(WHAT YOU ARE ASKED TO DO)
Render the records below, from the first line through the line containing "click(x=20, y=267)" inclusive, as a JSON list of strings with one string per line and blank lines omitted.

(MATERIAL FOR THIS EXERCISE)

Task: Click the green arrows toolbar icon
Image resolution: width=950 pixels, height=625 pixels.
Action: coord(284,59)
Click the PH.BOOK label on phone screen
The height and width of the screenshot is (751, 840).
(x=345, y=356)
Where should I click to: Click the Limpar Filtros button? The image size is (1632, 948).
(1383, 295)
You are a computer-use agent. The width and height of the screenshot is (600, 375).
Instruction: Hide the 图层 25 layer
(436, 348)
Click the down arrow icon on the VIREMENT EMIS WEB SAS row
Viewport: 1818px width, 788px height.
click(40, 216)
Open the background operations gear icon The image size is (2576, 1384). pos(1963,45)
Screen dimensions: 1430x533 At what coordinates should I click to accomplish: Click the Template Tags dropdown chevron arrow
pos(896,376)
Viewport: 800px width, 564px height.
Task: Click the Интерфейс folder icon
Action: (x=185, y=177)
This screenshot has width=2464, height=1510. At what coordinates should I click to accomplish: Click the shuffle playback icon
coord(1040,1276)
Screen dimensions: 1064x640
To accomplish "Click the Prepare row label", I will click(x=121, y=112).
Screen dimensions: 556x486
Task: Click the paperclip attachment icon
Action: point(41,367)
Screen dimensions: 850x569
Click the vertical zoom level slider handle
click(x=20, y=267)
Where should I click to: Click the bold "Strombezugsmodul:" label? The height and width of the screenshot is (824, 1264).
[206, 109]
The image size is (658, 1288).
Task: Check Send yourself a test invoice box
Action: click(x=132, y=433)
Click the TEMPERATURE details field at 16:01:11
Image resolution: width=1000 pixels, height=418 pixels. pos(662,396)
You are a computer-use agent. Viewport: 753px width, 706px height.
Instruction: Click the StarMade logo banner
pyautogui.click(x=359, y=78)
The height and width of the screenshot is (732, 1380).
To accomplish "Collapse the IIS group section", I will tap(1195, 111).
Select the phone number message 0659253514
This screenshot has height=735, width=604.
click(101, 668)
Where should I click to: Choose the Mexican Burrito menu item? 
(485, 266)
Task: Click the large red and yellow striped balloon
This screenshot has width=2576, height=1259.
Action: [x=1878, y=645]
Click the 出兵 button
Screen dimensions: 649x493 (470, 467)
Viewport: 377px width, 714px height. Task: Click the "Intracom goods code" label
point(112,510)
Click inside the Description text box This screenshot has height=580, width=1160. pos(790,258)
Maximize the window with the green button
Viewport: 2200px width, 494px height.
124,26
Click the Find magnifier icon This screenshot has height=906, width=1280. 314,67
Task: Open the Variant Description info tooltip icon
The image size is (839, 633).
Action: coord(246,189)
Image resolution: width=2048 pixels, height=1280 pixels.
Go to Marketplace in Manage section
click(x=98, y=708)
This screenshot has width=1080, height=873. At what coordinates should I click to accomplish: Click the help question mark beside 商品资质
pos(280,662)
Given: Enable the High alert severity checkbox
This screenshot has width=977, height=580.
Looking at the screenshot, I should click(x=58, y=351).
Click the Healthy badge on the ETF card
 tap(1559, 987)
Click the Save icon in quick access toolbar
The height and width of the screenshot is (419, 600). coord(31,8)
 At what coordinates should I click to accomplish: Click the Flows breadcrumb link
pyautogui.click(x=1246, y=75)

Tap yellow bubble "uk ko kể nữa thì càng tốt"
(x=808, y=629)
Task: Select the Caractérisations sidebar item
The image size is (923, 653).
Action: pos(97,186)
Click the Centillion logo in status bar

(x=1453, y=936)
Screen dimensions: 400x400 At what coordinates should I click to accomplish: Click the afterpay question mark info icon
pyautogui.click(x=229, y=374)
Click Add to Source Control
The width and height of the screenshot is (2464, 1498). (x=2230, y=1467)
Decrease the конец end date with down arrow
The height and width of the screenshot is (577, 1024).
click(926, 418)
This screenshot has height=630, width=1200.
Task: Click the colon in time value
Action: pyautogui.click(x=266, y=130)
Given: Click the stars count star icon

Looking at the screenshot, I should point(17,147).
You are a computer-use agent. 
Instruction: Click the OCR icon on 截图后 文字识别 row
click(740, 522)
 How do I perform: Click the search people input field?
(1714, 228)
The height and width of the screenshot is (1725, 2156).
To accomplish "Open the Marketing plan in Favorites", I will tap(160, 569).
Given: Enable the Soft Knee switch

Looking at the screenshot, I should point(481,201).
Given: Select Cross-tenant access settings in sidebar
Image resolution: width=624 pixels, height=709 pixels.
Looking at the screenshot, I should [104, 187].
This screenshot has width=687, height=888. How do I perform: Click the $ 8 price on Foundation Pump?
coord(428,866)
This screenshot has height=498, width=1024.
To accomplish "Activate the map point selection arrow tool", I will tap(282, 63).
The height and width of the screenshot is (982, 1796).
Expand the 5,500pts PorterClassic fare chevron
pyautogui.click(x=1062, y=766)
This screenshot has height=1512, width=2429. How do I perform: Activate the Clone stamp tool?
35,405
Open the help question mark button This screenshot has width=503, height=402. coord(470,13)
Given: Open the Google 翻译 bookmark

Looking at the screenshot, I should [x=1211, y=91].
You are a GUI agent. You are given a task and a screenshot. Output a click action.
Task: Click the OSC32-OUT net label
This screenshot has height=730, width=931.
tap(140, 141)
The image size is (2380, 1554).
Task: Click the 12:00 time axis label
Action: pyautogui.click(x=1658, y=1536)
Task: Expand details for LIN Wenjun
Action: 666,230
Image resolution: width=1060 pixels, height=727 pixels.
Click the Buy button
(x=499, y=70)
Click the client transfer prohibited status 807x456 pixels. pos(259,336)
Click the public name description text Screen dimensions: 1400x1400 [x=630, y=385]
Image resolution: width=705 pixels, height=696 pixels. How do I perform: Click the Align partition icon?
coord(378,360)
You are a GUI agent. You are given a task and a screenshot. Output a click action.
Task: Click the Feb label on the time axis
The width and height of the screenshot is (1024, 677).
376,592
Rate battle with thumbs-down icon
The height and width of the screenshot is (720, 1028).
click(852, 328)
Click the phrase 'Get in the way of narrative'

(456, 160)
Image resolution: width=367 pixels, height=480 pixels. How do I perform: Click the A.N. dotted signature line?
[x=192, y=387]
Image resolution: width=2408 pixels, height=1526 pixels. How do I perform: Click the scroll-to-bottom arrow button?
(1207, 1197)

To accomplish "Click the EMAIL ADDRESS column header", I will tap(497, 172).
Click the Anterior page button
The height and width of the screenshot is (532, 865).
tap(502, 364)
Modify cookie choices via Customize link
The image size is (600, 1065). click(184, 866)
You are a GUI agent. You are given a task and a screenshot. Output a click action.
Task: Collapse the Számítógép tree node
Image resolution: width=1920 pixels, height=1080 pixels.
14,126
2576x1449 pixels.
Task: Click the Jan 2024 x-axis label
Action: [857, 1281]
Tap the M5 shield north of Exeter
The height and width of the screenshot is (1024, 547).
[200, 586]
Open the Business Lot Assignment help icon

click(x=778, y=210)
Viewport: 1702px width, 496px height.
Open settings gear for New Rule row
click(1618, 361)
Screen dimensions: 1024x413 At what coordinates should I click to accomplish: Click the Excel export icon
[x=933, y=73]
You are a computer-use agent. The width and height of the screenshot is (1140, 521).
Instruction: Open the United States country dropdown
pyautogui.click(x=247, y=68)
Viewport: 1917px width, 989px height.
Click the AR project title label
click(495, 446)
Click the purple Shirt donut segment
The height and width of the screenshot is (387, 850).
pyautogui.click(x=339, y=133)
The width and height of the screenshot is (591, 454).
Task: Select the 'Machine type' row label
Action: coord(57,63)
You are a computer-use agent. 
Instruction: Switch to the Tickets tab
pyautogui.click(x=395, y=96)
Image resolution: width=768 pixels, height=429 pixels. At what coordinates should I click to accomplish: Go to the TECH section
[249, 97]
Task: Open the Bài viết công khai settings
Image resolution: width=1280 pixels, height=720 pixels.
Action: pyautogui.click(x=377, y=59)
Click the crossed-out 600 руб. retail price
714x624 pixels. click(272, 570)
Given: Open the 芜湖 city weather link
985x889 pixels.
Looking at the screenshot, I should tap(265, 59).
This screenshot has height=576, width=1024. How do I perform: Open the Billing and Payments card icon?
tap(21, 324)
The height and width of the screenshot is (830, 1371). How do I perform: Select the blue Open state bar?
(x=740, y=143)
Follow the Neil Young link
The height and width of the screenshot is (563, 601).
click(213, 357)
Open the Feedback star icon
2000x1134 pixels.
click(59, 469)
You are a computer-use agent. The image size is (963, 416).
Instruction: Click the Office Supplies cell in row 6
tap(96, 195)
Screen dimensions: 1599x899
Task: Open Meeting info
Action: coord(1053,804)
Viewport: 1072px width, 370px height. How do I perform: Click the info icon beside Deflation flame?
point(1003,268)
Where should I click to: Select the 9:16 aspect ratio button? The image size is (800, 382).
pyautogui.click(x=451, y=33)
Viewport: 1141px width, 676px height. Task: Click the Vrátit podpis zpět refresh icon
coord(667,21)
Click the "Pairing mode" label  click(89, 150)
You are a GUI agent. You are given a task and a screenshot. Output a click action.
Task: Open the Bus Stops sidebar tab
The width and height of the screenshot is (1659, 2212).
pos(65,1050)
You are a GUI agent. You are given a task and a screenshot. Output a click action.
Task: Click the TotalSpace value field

(OUTPUT OF THE EXERCISE)
[
  "Task: Click the green arrows toolbar icon",
  "Image resolution: width=950 pixels, height=625 pixels.",
  "Action: coord(284,59)",
  "Click the PH.BOOK label on phone screen",
  "The height and width of the screenshot is (751, 840).",
  "(x=345, y=356)",
  "Where should I click to: Click the Limpar Filtros button? The image size is (1632, 948).",
  "(1383, 295)",
  "You are a computer-use agent. The width and height of the screenshot is (600, 375).",
  "Instruction: Hide the 图层 25 layer",
  "(436, 348)",
  "Click the down arrow icon on the VIREMENT EMIS WEB SAS row",
  "Viewport: 1818px width, 788px height.",
  "click(40, 216)",
  "Open the background operations gear icon The image size is (2576, 1384). pos(1963,45)",
  "Screen dimensions: 1430x533 At what coordinates should I click to accomplish: Click the Template Tags dropdown chevron arrow",
  "pos(896,376)",
  "Viewport: 800px width, 564px height.",
  "Task: Click the Интерфейс folder icon",
  "Action: (x=185, y=177)",
  "This screenshot has width=2464, height=1510. At what coordinates should I click to accomplish: Click the shuffle playback icon",
  "coord(1040,1276)",
  "Screen dimensions: 1064x640",
  "To accomplish \"Click the Prepare row label\", I will click(x=121, y=112).",
  "Screen dimensions: 556x486",
  "Task: Click the paperclip attachment icon",
  "Action: point(41,367)",
  "Screen dimensions: 850x569",
  "Click the vertical zoom level slider handle",
  "click(x=20, y=267)"
]